## WORK INSTRUCTION
After locating the line with "Screen dimensions: 1024x576", set down that line and all the lines that follow it, unchanged, to the end of the records; omit the pictures.

Dataset entries:
+ + + +

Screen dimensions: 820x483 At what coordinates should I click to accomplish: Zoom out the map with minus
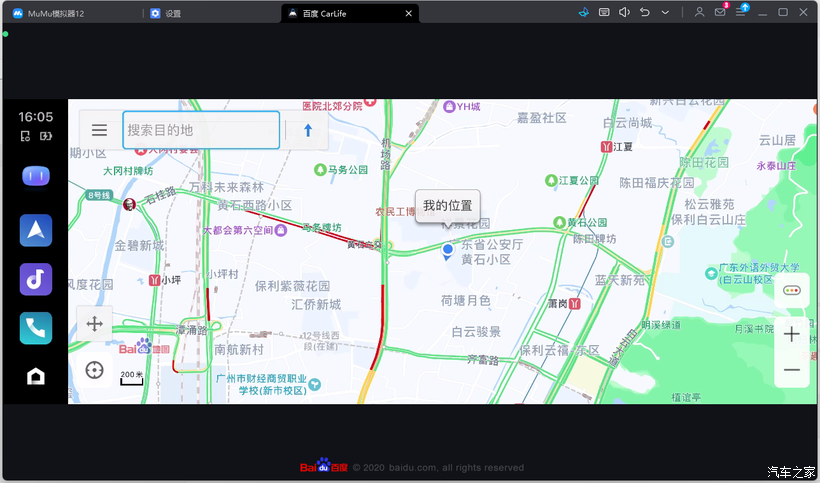point(792,370)
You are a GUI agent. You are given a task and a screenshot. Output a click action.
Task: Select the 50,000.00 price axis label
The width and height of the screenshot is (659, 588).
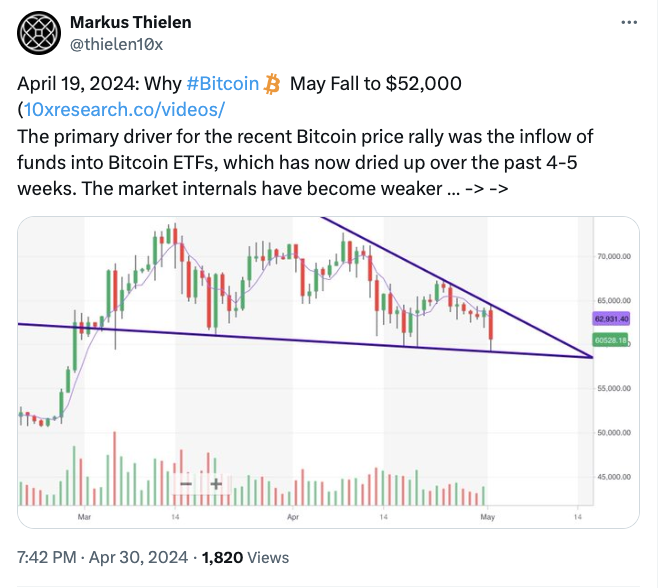[613, 433]
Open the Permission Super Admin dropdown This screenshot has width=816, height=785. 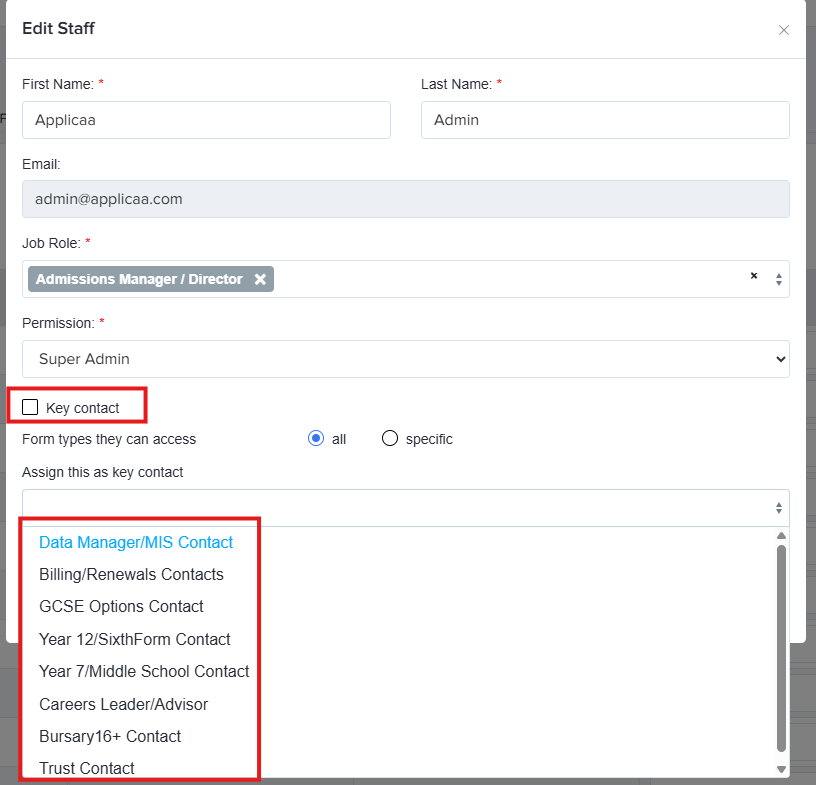tap(405, 359)
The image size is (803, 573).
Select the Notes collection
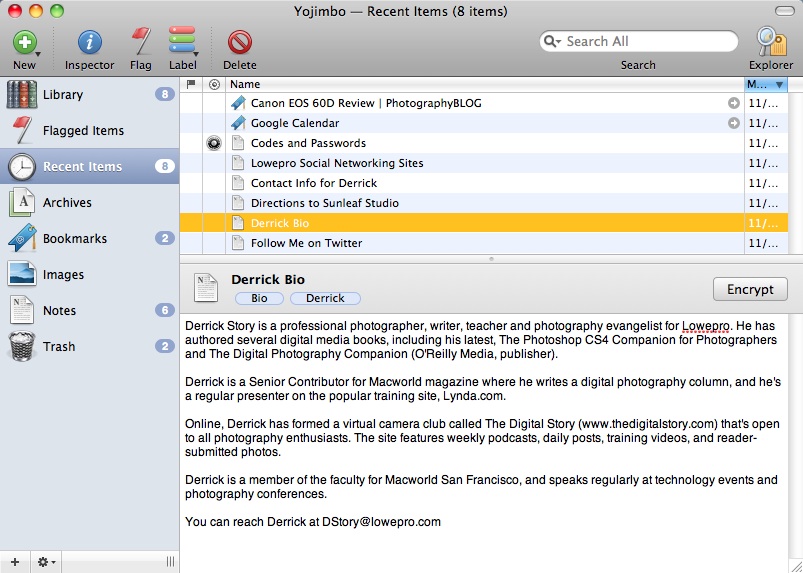click(59, 311)
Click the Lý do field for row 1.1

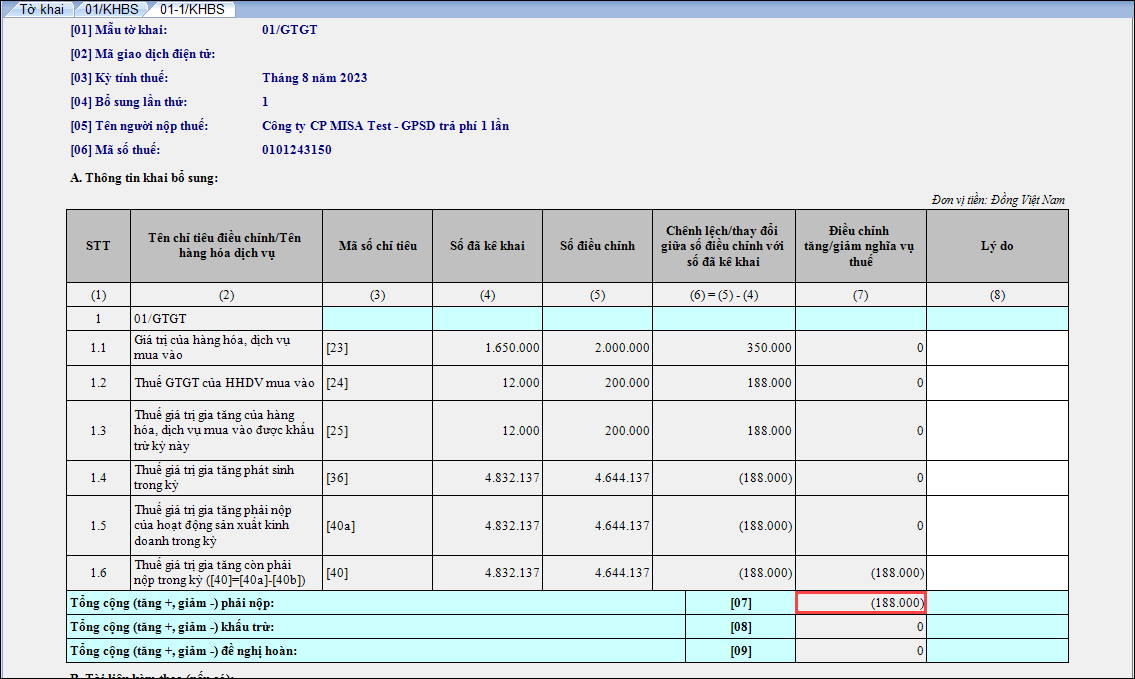996,348
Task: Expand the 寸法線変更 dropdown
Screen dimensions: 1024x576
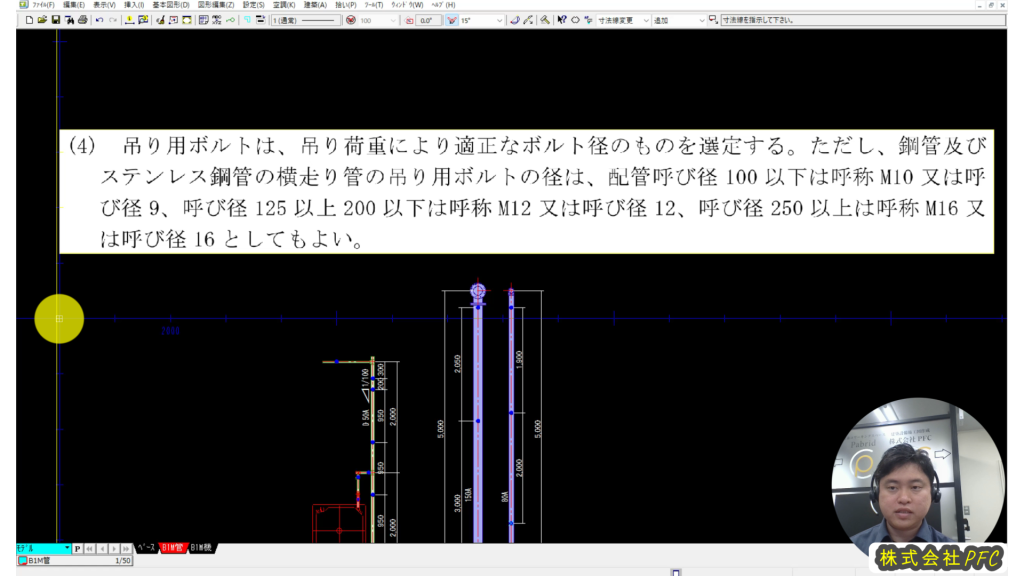Action: coord(644,20)
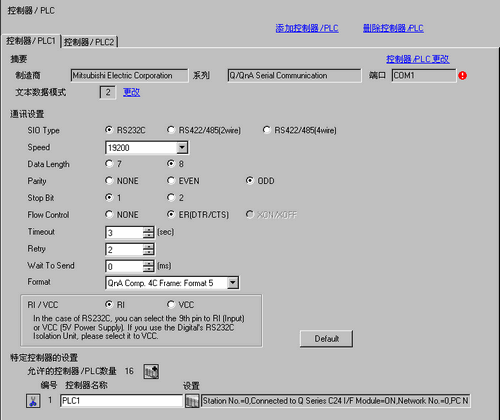The image size is (500, 420).
Task: Switch to the 控制器/PLC2 tab
Action: point(89,42)
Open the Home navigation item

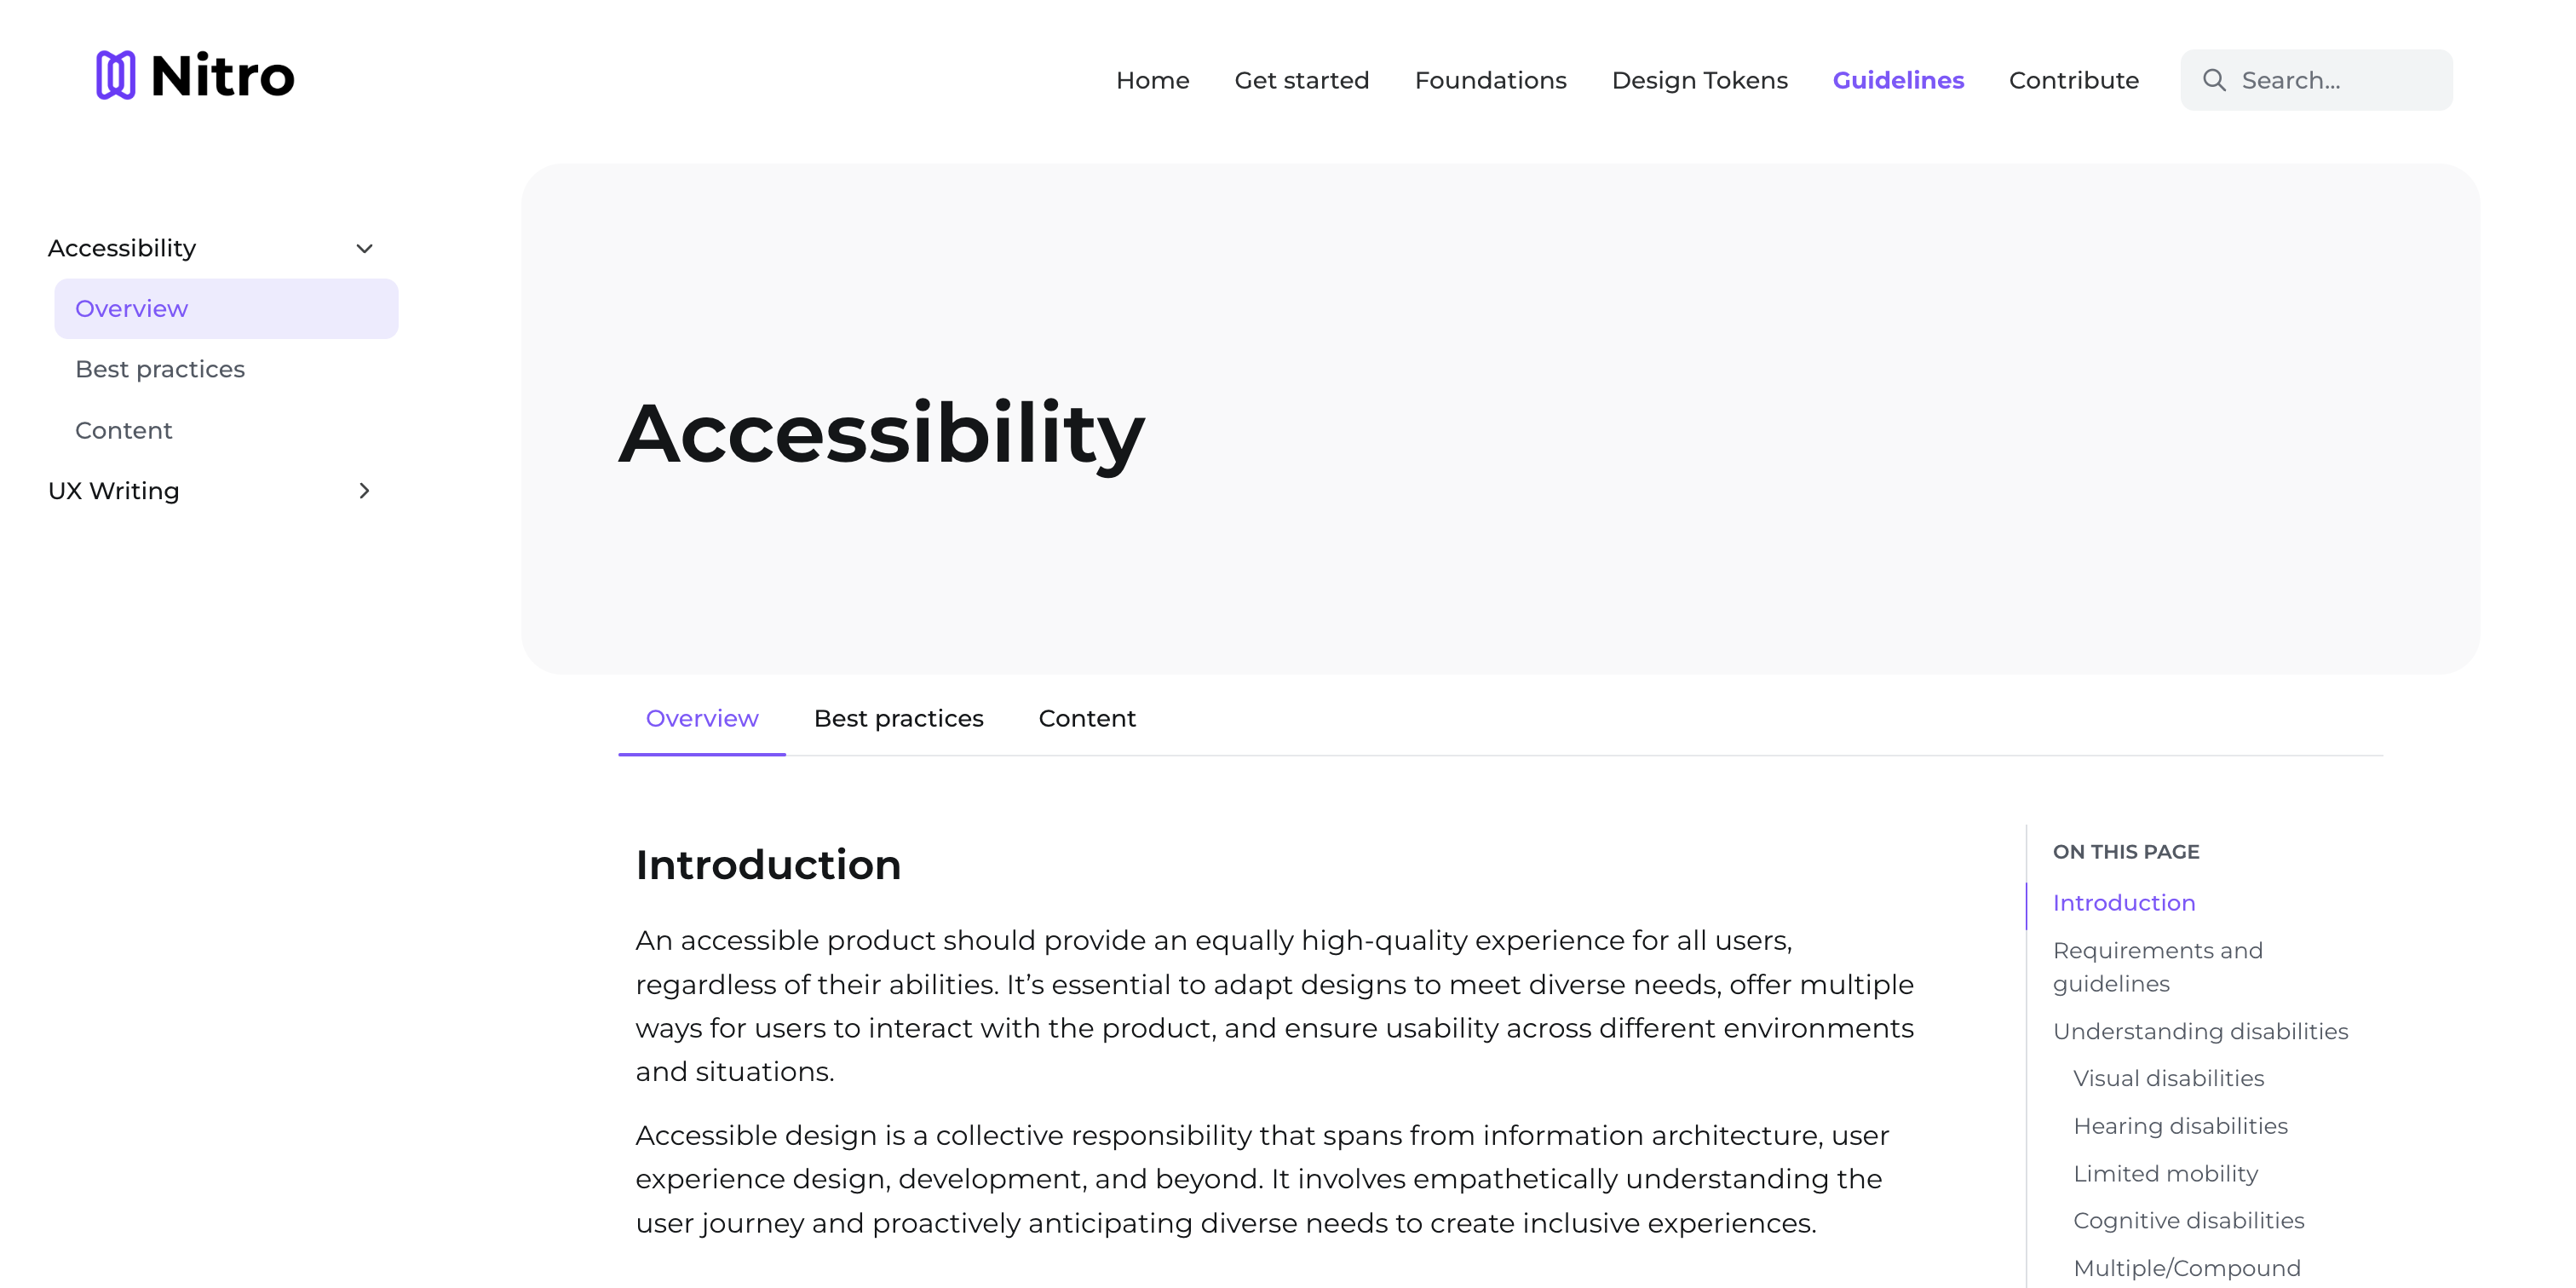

+ + + +

## EXERCISE SOLUTION
Screen dimensions: 1024x576
Action: coord(644,20)
The image size is (500, 420).
Task: Switch to the 控制器/PLC2 tab
Action: point(89,42)
Open the Home navigation item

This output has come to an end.